The Principality of Bitlis, also known as the Bitlis Khanate and the Bitlis Emirate (1182–early 19th century) was a Kurdish principality originated from the Rojaki (or Rozagi) tribal confederation. The Rojaki defeated the Georgian King David the Curopalate and conquered Bitlis and Sasun in the 10th century. The principality occasionally came under the rule of outsiders, such as the Aq Qoyunlu (from 1467 to 1495) and the Safavids (from 1507 to 1514). After the decline of the Aq Qoyunlu, the Rojaki princes asserted their independence. The principality supported the Ottoman Sultan Selim I and its rulers were named Noble Khans in return. In 1531, the Rojaki prince withdrew his support for the Ottomans and turned towards the Safavids instead, an event that lead to the capture of the principality by the Ottomans.

A good era for the principality began in 1578, as Sultan Murad III nominated Sharaf al-Din Bitlisi the Emir of the principality.
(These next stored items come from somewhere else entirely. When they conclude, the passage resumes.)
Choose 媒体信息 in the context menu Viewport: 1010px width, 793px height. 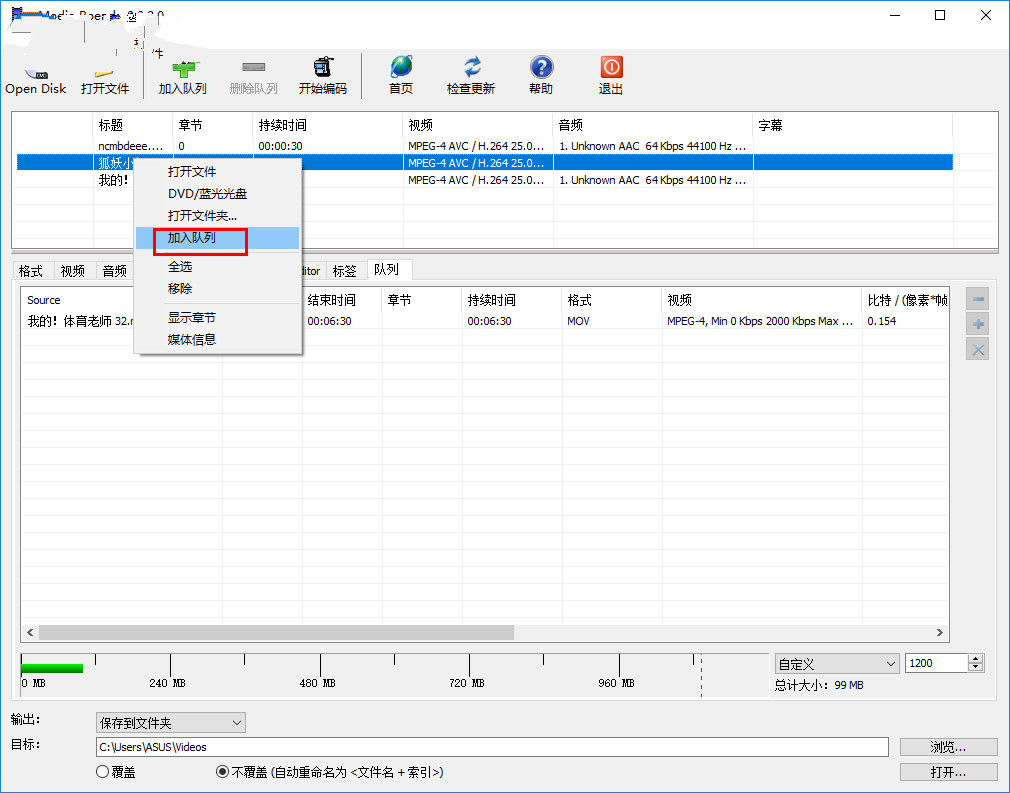tap(192, 339)
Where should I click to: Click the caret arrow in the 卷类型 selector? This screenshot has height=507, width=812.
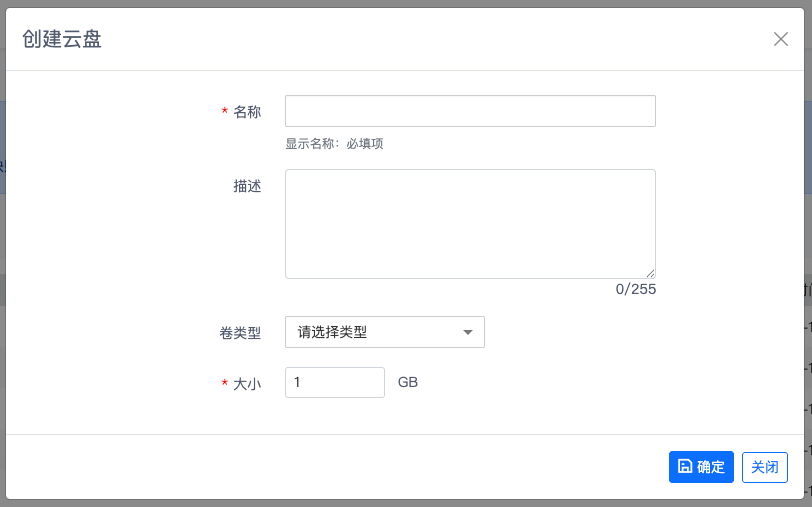pos(467,333)
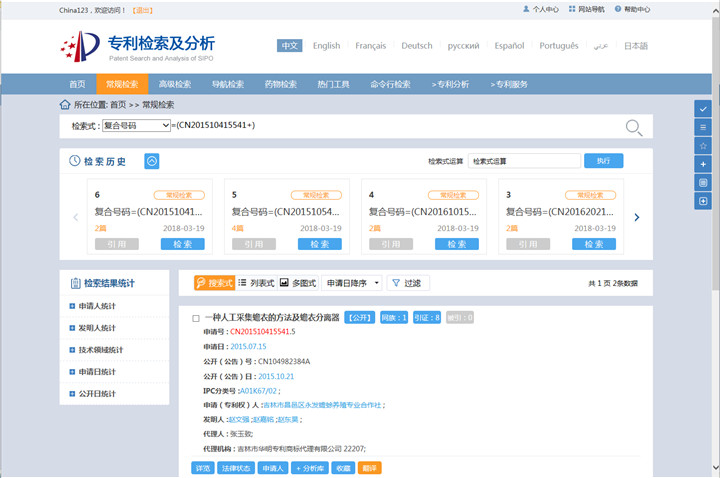Switch to 多图式 multi-image view
This screenshot has height=478, width=720.
[298, 283]
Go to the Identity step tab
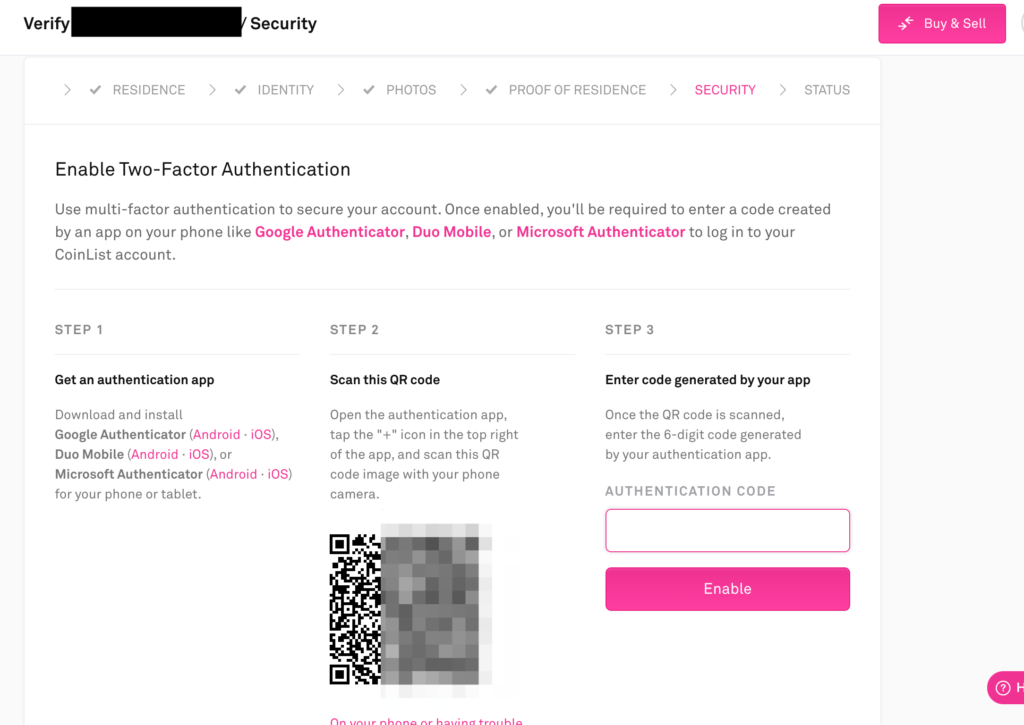This screenshot has height=725, width=1024. point(285,90)
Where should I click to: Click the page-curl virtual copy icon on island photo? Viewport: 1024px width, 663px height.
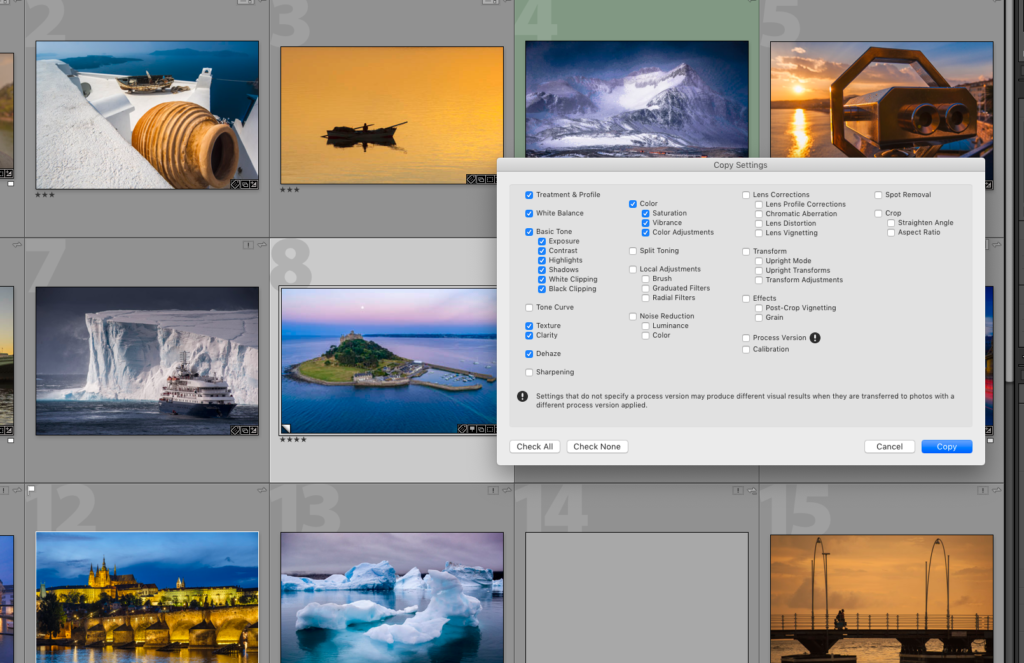pyautogui.click(x=288, y=427)

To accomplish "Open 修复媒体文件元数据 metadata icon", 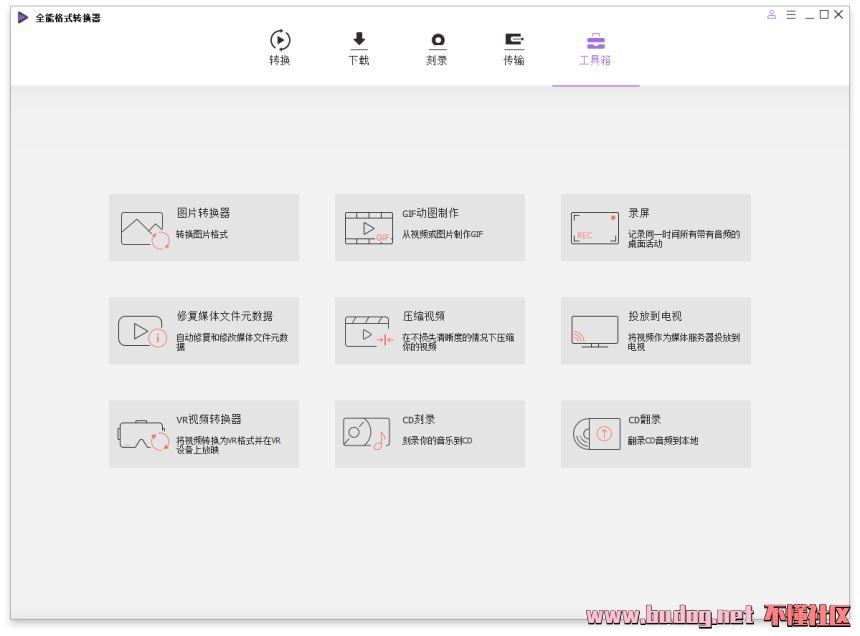I will (x=142, y=331).
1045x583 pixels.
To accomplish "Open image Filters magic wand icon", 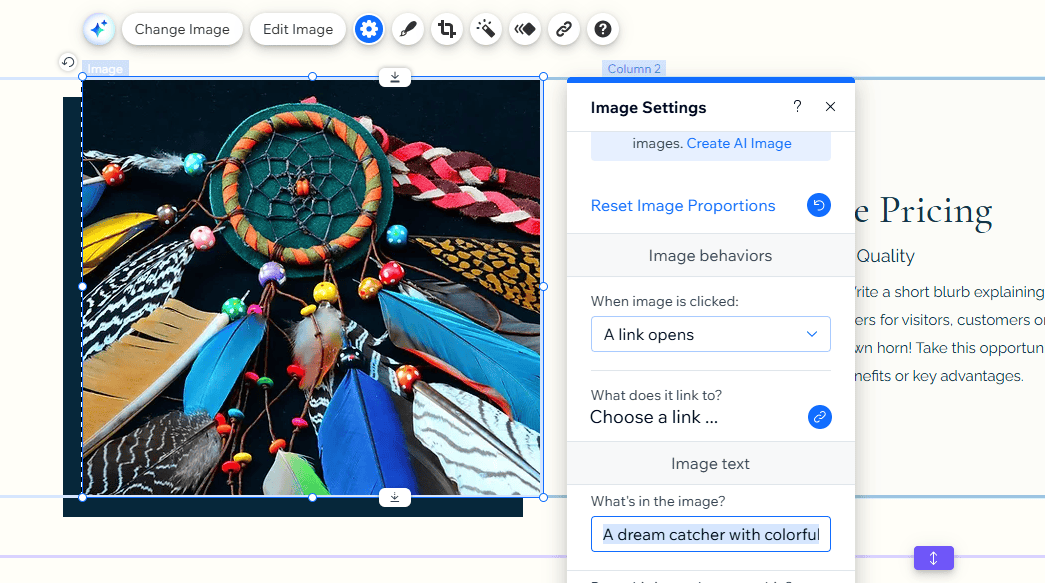I will click(485, 29).
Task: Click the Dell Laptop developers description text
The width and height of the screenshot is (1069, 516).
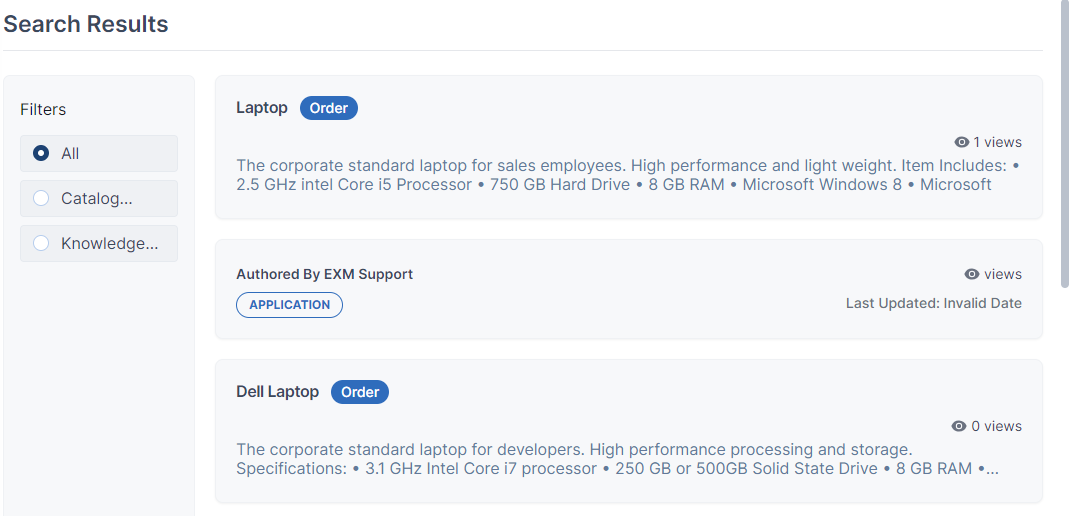Action: [x=618, y=459]
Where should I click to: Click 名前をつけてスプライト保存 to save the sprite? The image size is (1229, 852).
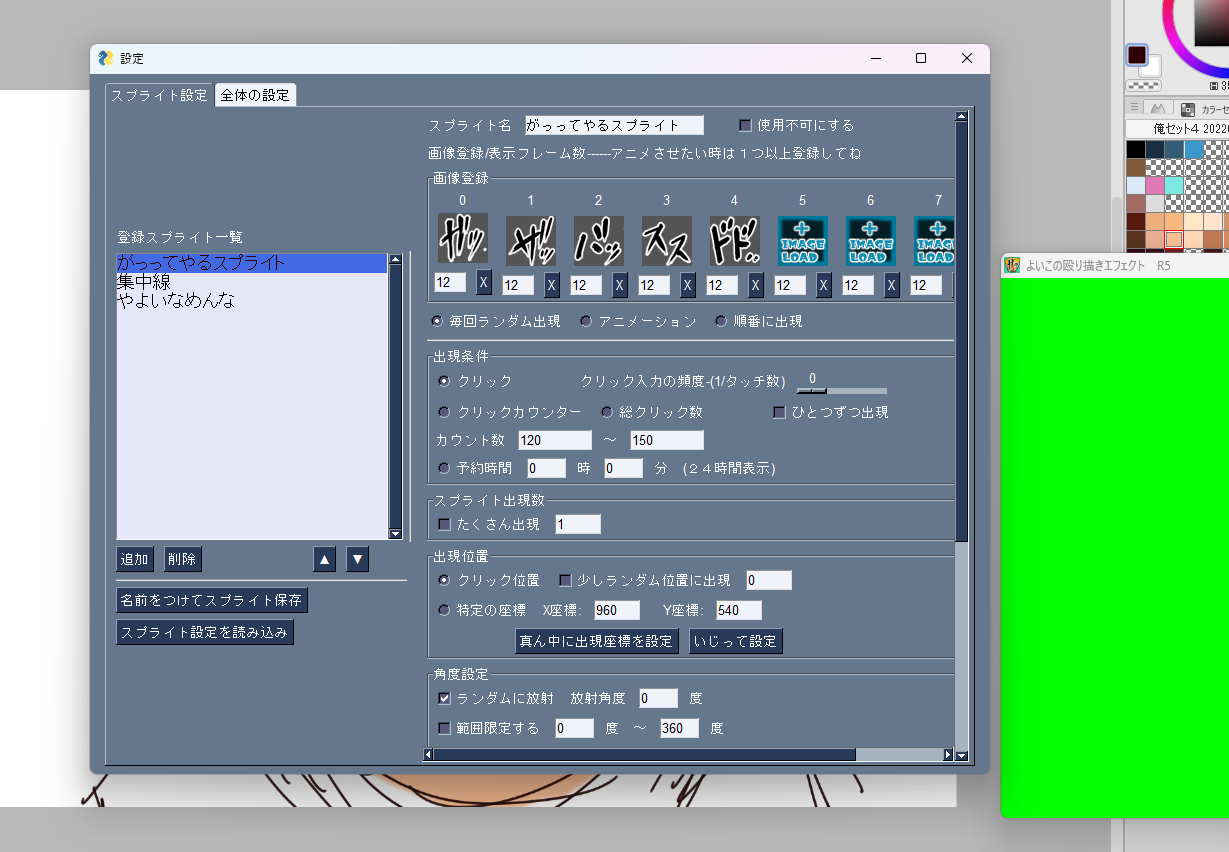click(210, 600)
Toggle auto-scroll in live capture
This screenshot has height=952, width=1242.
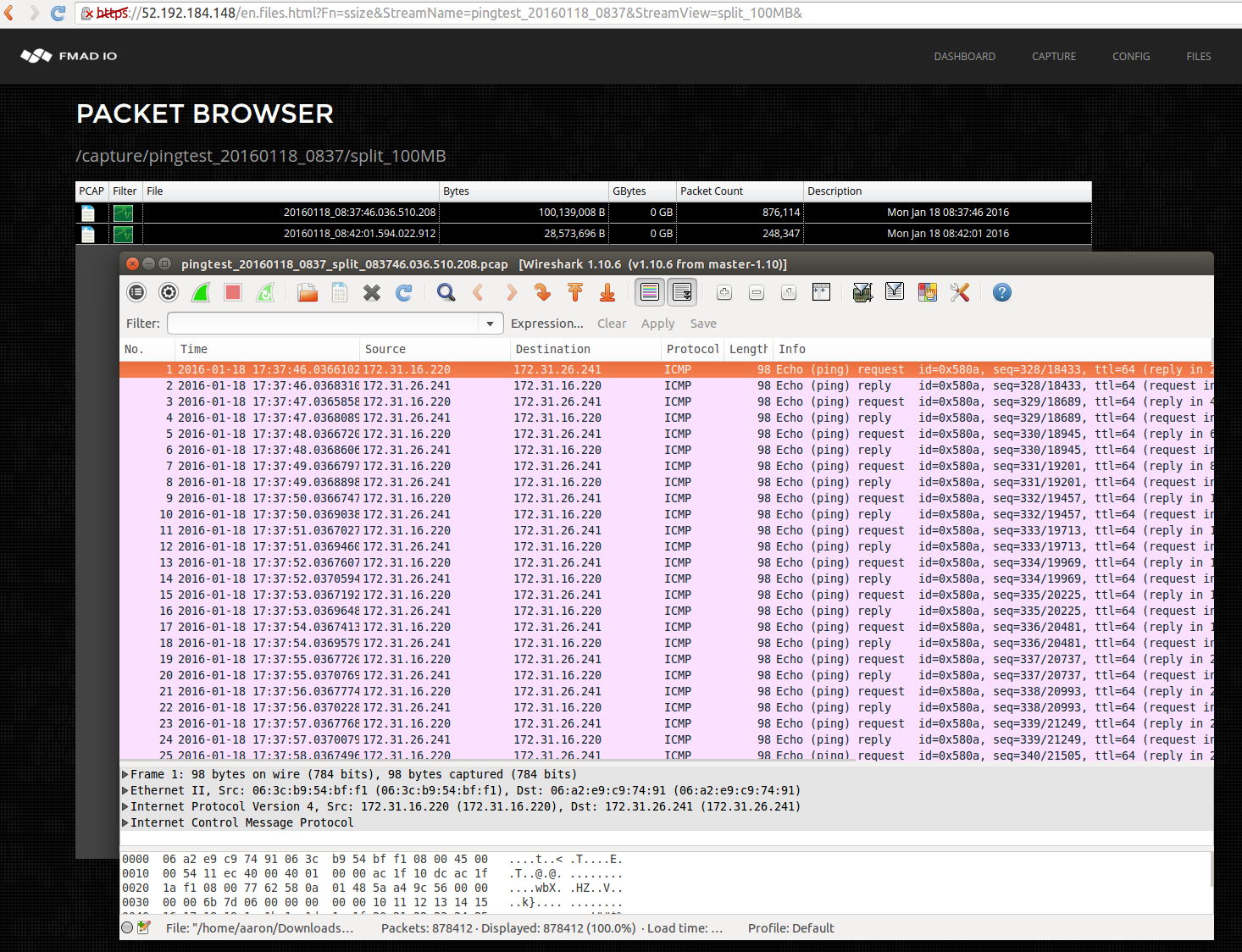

Until 1596, eighteen Rojaki princes ruled the principality.

The Rojaki khans maintained their relative independence during the long rivalry between the Ottomans and the Safavids. In 1665, Abdal Khan's status as the Emir of the principality was strengthened after a visit to Bitlis by the Ottoman sultan Murad IV as he supported the Ottomans in their feud with the Safavids. Abdal Khan has been described by the French traveller Jean-Baptiste Tavernier as the most powerful Kurdish prince. According to him, Abdal Khan was independent and did not acknowledge the Safavid or Ottoman states. Evliya Çelebi has praised Abdal Khan as a renaissance prince and owner of a library of books in several languages. Several European travelers noted the ability of the emirate to call in militias (up to 12,000 cavalry forces) in order to defend itself. The autonomy of the principality ended in 1655 as Emir Abdal Khan entered into conflict with the Malik Ahmad Pasha, the Wāli of Van at the time. Abdal Khan was accused of confiscating properties in Bitlis by merchants in Van and an his closeness with the Yazidis. As result, the Ottoman Empire ended its tolerance towards the autonomy of the principality of Bitlis.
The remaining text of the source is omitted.